Of course, Hollywood creates a stereotypical version of Jeff’s dad to vilify — here, the soul-crushing, stern Asian father who keeps his son on track to be a doctor with intimidation.
When Jeff reveals to his friends towards the end that he doesn’t want to be pre-med anymore, they help him gather the courage to tell his father, who eventually retreats like a defeated villain only after Jeff’s friend Miller punches him for rejecting his son’s lack of interest in medicine. The movie pits “Asian culture” against “American culture,” with American values ultimately emerging “victorious.”
Of course, some claim the movie was just trying to be funny — and maybe I do just need to learn to enjoy life like Jeff — but is it fair to allow a movie to subtly ingrain racist stereotypes into its viewers?
This July, the band Day Above Ground released a song, “Asian Girlz.” While the band would later say “We are not racist,” dismissing the song as a joke, a good chunk of the lyrics are a laundry list of stereotypically Asian things. How many times can society get away with labeling racism as comedy?

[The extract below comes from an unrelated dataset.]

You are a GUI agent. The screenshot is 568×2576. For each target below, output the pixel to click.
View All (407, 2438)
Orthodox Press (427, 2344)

Clearly, our views of Asian-Americans are still archaic and undeveloped. If other minorities can have developed characters — think Kurt from “Glee” or Sophia from “Orange is the New Black” — why can’t Asian-Americans?
If you look at Penn’s Asian student body, we may embody some of the stereotypes, but we also show how wrong they can be. We really don’t look alike, we aren’t all just biology or BBB majors, some of us dance and sing and some of us even write for the school newspaper.

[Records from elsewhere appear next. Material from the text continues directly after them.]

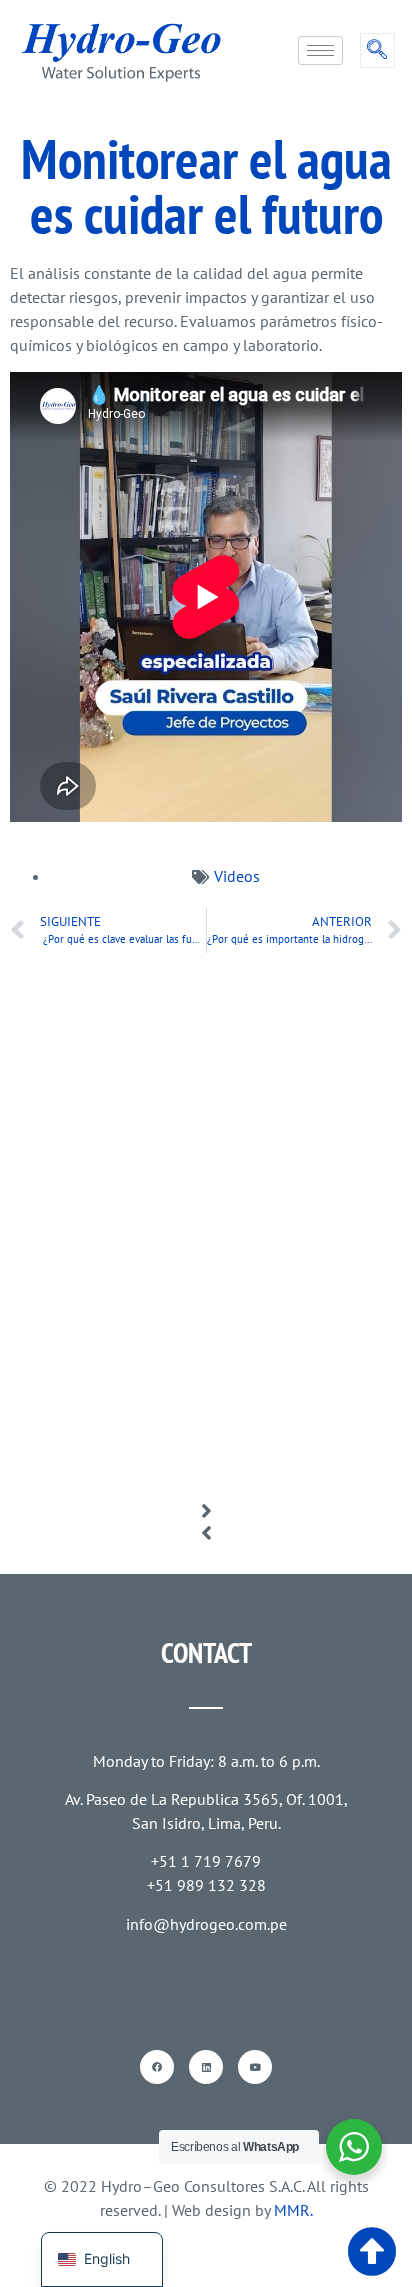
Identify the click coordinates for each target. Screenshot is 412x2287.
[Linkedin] (206, 2067)
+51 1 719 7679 (206, 1861)
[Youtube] (255, 2067)
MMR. (293, 2210)
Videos (237, 876)
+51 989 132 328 (206, 1885)
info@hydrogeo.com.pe (206, 1924)
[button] (206, 1511)
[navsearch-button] (377, 50)
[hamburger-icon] (320, 50)
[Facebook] (157, 2067)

So what can we do to address pervasive stereotyping? According to Jerry Liu, a 2013 Penn graduate and currently a web producer at a Philadelphia TV station, preventing more entertainment like “21 and Over” requires a two-fold approach.
Standing up against stereotypical portrayals of Asian-Americans alone isn’t enough. “We also need [to] support Asian-Americans who want to take the dive into … non-stereotypical Asian activities,” he told me.
My epiphany on my flight made me realize the danger of my apathy towards Asian stereotyping in everyday life. Relying on stereotypes for a punch line isn’t funny, it’s lazy. And so is failing to speak out.